Нина с Альфом шли вдоль безлюдной дороги, огороженной низким каменным забором. Через десять метров они повернули налево и устремились вниз по деревянной лестнице, что змеей петляла меж домов до самого озера, ртутью сверкавшего в низине среди зеленых холмов. Альф бежал рядом с хозяйкой и на ходу принюхивался к ассорти из запахов, атаковавших со всех сторон, – жарящееся на огне мясо, свежескошенная трава, недавно покрашенный забор, остывающий у окна грушевый пирог. Окрестности озера казались кусочком рая на земле.

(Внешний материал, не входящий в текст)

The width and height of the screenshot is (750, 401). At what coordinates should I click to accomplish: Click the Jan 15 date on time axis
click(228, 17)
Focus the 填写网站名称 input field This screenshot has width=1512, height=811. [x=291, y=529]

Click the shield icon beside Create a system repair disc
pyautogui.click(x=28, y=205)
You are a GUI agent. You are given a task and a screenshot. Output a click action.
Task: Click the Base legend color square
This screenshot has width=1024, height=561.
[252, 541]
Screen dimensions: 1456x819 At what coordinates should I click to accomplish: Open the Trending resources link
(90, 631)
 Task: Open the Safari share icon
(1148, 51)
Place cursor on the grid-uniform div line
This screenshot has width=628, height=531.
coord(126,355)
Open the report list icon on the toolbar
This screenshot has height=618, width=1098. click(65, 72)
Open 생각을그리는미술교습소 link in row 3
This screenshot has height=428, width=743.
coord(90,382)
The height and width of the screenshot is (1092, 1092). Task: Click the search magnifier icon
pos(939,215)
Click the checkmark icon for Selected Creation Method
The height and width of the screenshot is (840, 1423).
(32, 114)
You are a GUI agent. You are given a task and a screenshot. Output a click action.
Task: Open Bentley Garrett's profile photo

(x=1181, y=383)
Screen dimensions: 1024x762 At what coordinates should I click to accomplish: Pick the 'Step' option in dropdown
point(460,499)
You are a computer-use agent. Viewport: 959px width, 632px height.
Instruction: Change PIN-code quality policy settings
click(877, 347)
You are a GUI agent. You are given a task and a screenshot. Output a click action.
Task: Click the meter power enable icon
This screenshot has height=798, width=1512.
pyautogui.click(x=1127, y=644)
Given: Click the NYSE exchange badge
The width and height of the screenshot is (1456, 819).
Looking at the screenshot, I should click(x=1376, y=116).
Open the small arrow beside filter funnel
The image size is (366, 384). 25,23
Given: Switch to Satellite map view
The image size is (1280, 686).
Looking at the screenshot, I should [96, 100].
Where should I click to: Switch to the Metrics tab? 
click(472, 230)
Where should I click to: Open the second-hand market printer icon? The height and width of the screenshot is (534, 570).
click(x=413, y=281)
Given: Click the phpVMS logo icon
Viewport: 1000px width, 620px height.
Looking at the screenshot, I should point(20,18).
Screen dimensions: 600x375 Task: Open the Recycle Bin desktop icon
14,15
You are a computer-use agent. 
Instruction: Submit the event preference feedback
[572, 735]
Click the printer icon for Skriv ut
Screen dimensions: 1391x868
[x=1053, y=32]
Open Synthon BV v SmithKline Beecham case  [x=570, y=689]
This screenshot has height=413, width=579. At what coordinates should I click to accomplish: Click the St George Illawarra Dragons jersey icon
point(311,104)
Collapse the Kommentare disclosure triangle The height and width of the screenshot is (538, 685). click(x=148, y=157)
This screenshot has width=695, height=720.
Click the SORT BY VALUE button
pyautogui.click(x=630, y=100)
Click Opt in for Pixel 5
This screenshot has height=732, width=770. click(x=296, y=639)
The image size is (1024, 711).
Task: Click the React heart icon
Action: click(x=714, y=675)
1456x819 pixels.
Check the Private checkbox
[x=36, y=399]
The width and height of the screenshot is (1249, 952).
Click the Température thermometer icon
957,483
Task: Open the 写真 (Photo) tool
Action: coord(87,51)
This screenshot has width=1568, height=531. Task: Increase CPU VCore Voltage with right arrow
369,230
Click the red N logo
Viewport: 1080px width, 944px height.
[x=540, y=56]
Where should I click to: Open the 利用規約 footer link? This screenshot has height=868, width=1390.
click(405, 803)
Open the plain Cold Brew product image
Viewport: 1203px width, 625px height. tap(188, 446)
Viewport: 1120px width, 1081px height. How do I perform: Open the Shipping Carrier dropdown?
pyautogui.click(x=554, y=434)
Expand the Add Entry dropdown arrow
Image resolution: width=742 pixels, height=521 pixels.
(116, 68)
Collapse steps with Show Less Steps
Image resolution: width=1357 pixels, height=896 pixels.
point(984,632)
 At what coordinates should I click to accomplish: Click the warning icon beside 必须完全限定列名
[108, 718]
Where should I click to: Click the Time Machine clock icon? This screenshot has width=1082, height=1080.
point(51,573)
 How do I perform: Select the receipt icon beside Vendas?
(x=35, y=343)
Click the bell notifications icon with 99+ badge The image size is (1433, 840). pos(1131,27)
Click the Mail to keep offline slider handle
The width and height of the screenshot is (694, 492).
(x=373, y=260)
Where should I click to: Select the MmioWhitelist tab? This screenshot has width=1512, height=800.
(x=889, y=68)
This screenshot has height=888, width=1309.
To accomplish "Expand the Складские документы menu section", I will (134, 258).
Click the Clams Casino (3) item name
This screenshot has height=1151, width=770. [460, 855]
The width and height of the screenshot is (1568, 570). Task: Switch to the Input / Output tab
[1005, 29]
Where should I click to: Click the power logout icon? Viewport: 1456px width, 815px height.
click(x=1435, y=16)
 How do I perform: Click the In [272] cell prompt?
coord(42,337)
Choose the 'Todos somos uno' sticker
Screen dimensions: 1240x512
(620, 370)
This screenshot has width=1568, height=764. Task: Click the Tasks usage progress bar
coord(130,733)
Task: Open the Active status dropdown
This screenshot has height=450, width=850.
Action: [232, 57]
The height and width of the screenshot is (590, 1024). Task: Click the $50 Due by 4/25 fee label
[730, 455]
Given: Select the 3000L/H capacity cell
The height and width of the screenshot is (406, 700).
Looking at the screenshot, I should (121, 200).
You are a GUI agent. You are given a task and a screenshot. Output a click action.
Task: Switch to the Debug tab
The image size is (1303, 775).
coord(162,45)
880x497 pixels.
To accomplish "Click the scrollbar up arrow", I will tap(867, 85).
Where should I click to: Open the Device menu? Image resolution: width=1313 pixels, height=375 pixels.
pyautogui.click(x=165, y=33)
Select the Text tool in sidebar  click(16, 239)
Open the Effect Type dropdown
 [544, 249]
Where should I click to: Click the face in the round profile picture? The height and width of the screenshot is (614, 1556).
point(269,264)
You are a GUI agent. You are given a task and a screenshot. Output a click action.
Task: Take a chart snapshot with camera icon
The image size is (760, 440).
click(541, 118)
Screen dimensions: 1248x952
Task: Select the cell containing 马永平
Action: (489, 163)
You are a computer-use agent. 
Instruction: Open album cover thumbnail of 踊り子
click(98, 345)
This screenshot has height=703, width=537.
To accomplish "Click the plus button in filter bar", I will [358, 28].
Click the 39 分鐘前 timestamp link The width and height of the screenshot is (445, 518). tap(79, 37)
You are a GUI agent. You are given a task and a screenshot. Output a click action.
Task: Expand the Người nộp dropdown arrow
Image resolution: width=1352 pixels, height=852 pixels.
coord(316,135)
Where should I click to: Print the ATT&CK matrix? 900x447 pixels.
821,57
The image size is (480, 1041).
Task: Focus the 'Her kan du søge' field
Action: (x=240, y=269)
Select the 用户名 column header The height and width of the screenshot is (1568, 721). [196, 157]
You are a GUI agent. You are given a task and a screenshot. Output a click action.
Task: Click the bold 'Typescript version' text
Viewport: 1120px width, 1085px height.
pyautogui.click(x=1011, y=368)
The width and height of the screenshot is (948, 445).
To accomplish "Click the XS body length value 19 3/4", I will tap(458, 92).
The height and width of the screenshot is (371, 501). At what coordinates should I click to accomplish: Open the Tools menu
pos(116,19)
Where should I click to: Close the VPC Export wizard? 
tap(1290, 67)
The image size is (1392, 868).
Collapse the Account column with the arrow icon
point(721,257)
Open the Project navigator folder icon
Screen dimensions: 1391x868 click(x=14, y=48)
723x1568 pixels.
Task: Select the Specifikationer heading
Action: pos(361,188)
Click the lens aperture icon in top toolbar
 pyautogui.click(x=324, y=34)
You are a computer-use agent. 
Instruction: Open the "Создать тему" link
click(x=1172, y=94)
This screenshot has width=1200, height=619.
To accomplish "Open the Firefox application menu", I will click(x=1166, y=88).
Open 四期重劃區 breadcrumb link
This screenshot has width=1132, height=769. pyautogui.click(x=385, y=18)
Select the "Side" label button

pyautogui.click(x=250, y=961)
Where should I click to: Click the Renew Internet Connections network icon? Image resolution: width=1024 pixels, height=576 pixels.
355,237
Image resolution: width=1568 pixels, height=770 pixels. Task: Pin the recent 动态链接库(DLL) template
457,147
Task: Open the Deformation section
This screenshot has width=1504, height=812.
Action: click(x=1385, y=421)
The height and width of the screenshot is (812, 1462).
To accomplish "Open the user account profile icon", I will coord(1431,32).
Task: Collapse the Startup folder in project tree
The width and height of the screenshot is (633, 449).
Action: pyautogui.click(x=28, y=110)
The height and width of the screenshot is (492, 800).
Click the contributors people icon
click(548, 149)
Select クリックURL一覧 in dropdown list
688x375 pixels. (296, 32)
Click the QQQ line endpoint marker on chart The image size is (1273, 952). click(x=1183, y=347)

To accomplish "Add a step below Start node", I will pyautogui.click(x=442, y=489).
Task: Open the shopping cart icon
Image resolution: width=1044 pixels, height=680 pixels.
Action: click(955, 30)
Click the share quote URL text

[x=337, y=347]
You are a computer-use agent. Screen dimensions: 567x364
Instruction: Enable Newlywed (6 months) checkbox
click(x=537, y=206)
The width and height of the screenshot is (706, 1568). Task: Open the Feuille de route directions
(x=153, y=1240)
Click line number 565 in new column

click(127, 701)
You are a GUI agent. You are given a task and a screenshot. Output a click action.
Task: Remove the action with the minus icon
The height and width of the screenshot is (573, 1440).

Пятьдесят лет назад эту территорию признали заповедной, и строительство с тех пор запретили. Побережье осталось усыпано редкими постройками начала века и старше: двухэтажные деревянные дачи с яркими фасадами чередовались со старинными каменными усадьбами и особняками прошлых столетий. Облагороженные парки плавно переходили в цветущие фруктовые сады, гудящие от полчищ трудолюбивых пчел. Частный транспорт также был под запретом, поэтому перемещались здесь преимущественно пешком, хотя велосипеды, самокаты и ролики не возбранялись. Освободившаяся от тарахтения машин земля мигом приманила обратно дикую живность с окрестных лесов и холмов. Часто, прогуливаясь по местным улочкам, можно было заметить перебегающего дорогу зайца или енота, а лисы так вообще вели себя вальяжно – гоняли местных собак, пили воду из ведер у колодцев, а одной даже хватило наглости улечься в натянутый между деревьями гамак – ее с трудом удалось согнать даже участковому.

Нина с подружками обожали это место и частенько приезжали сюда на прогулку. Правда, манил их не симбиоз людей и дикой живности, а само озеро, вокруг которого слагались самые жуткие из городских легенд. Факты о нем перемежались с вымыслом, и по прошествии десятилетий никто уже и не разберет, какая часть этих легенд правда, а какая выдумка.

Фактом однозначно являлось то, что озеро здесь было не всегда. Двести лет назад на этом месте находилась деревушка – небольшая, но со своей рыночной площадью и церковью. Но однажды городское руководство приняло решение деревню утопить. Дамба, защищавшая от водной стихии, якобы дала течь, и затопление деревни оставалось вопросом времени, поэтому выбор оказался невелик – продолжать молиться, что дряхлеющая с каждым днем дамба выстоит и не прорвется внезапно, отправив на тот свет несколько сотен людей, или эвакуировать жителей загодя, открыть дамбу и позволить неизбежному случиться с наименьшими потерями. Выбор предсказуемо пал на второе. Так родилось озеро, впоследствии нареченное Тихим.